Page 236
Story: Empire of Shadows
Elders and criminals.
The drugged fear of children.
And always the blood.
Bodies piled in the darkness. The glass whispered its truths.
Above, the city thrived. Sparks of wisdom branched out from it to light up the forest with threads of influence that shaped other peoples as they rose, blossomed, fell, and transformed themselves into something else.
Priests wrangled the dark eye like a powerful, dangerous beast, understanding how easily the thirst for more could grow… how quickly terrible it could become.
Then the pale-skinned foreigners arrived, dragging disease in their wake. The desperate push for a solution. So much blood spilled, the most precious and terrible offerings made, only for answers that came in visions of impossible machines, slender points of metal, and fragile tubes of translucent glass.
All of it rippled too far ahead of them—too strange and distant to comprehend and replicate.
Panic. Flight. A civilization crumbling into death and smoke… and then the silence of corpses and the green, relentless life of nature creeping over all that they had built.
Ellie slammed back into the washroom of the Rio Nuevo. She was sprawled on the floor of it. Her head pounded in time with the twisting of her stomach.
How long had she been here? How much time did she have?
Her brain pulsed with knowledge—with dynasties and games, parenting techniques, artistry, engineering, laughter, song, mistakes…
How they built. What they ate. Why they worshiped. How they loved…
It was too vast—too much. Ellie felt as though she would burst from it.
She couldn’t. Not yet.
Ixb’ahjun—priestess and blade, queen of Tulan’s final hours—stood over Ellie as she pushed herself to her knees.
“There was never just one of us.” Ixb’ahjun’s voice rang out through a space far larger than the washroom. “Not until the end when all the rest were dead. There were always more, so that if the wrong desire crept into one of our hearts, the others could see the path to stop it and keep the balance.” She closed her eyes against the pain of remembering. “We all knew of the time in the earliest days when one blade controlled the stone—a time of burning, conquest, famine, and death. All that had been here before was devoured by it, leaving only scattered fragments. The founders of Tulan overcame that at terrible cost, and it was their wisdom that the stone could only be used safely with the balance of a council.”

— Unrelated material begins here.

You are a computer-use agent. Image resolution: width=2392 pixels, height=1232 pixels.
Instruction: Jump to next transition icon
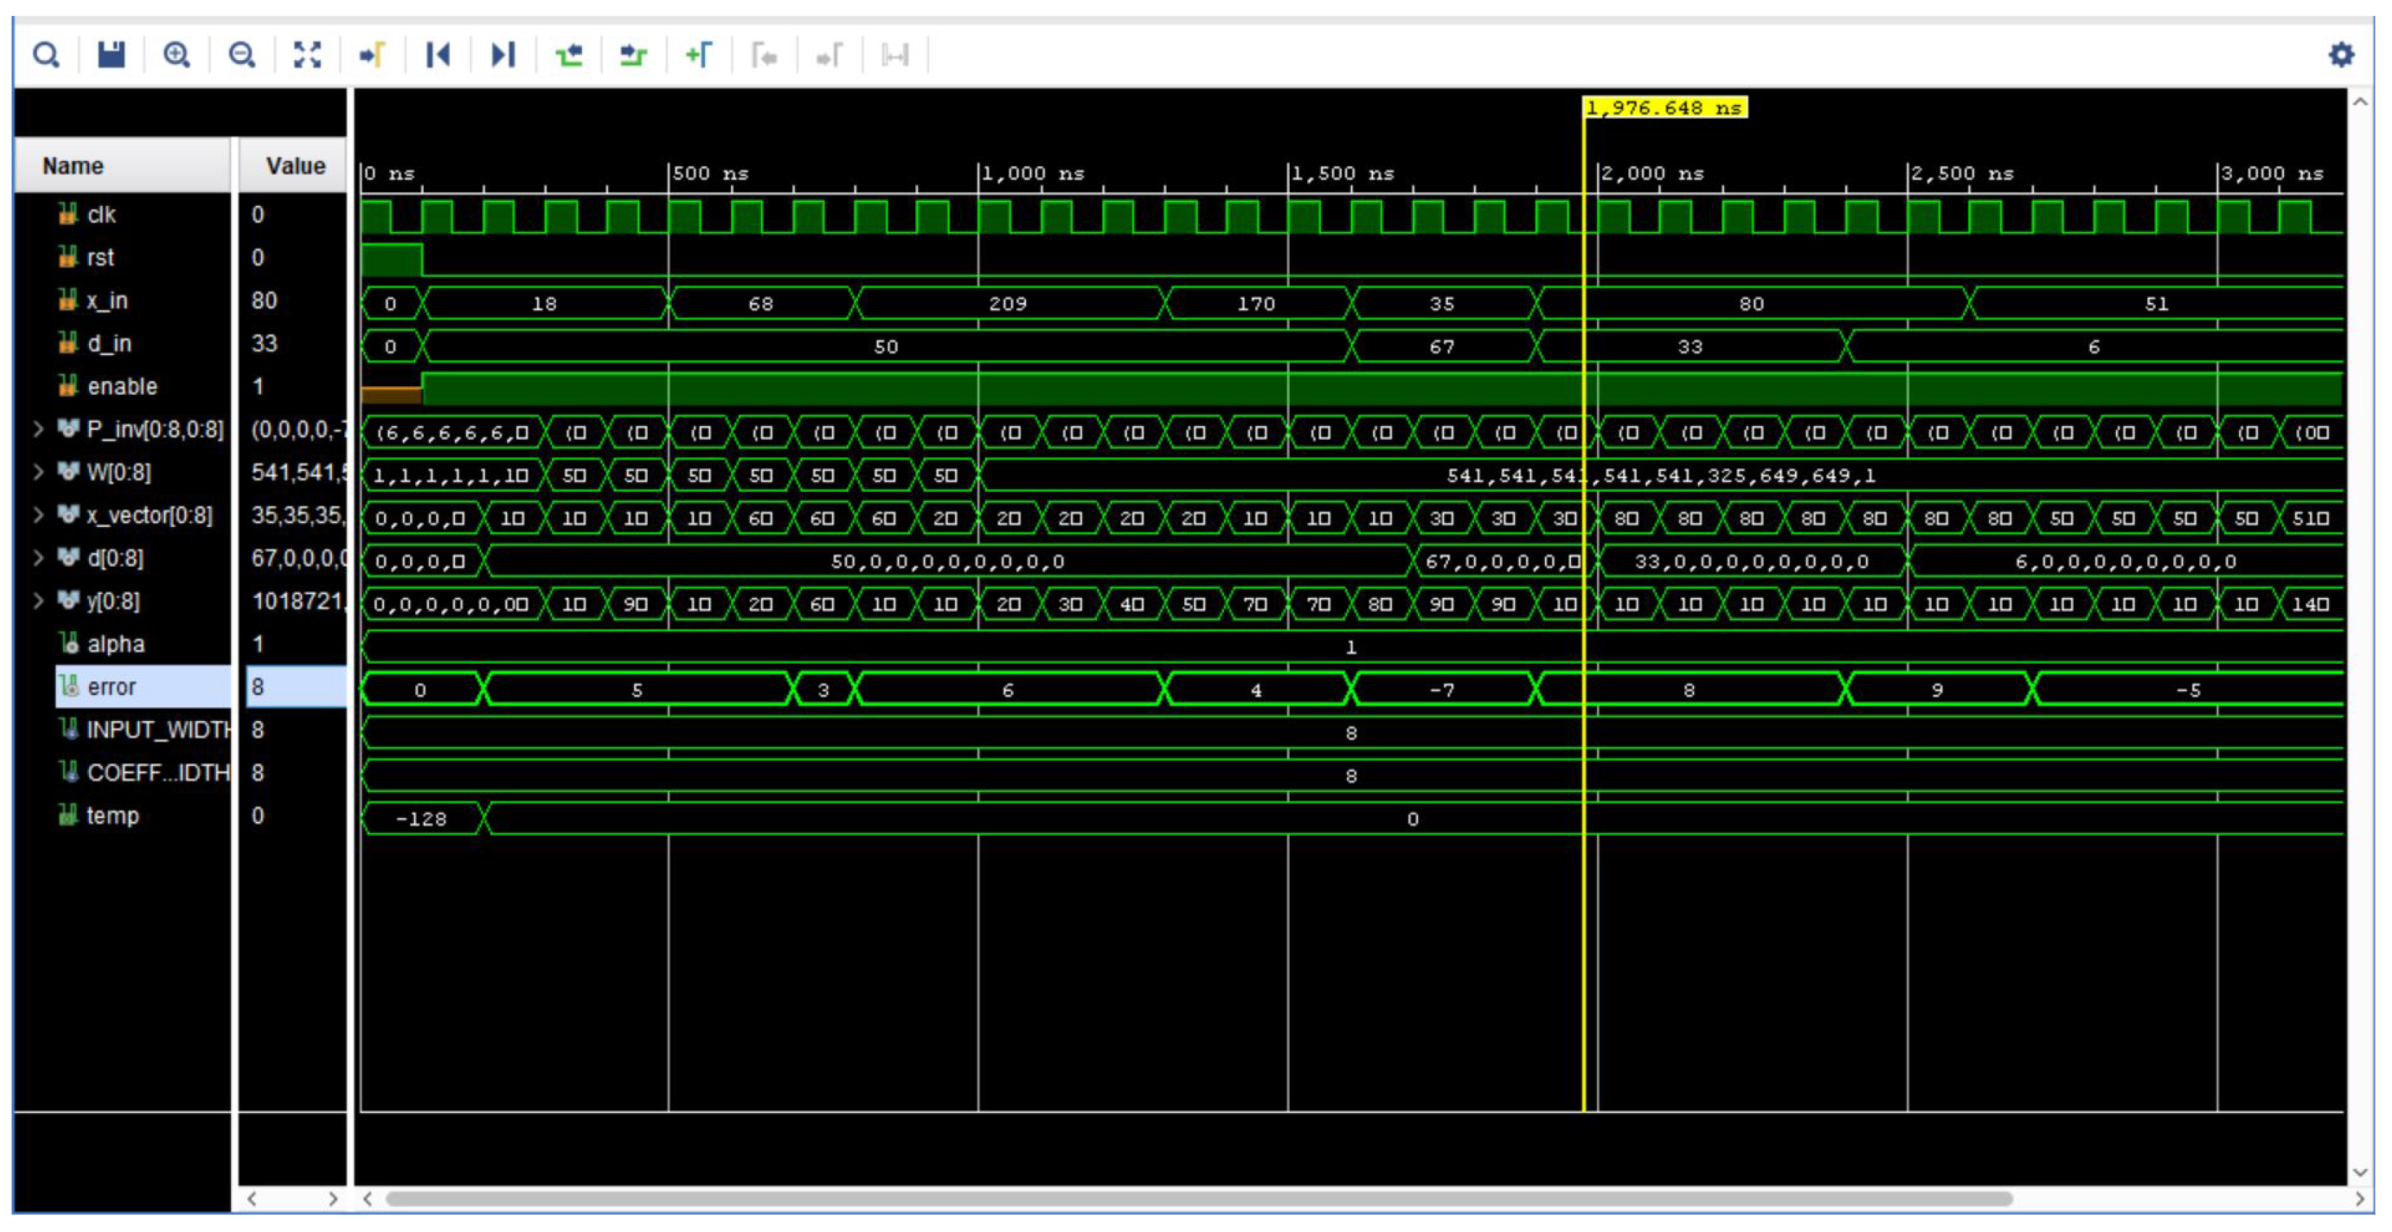click(633, 56)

Ellie thought of the majestic portrait in the ravine—the assembled figures that reminded her of the gods of Mayan and other Mesoamerican myths. Not one but many, all different, each with their own strengths and flaws.
It was… quite brilliant, actually, she thought with a quick burst of admiration.
Ixb’ahjun knelt, bringing herself to Ellie’s level, and fixed her with a serious, challenging gaze.
“Are the men of your world capable of such balance?” she demanded.
Ellie raised an eyebrow at the question. The answer was obvious.
“The men?” she retorted. “Goodness, no.”
Ixb’ahjun cocked her head as a flash of humor brightened her eyes.
“The women?” she prompted.
Ellie considered it more seriously. What the mirror could offer to women…
They could find the path to their emancipation. To equal treatment—equal rights. All of it could be within their grasp…
Padre Kuyoc’s voice echoed through the back of her mind.
It showed me the way to what I wanted in my heart… and it was a path paved with death.
The mirror was an arcane force fed with blood—a force thatrequiredsacrifice.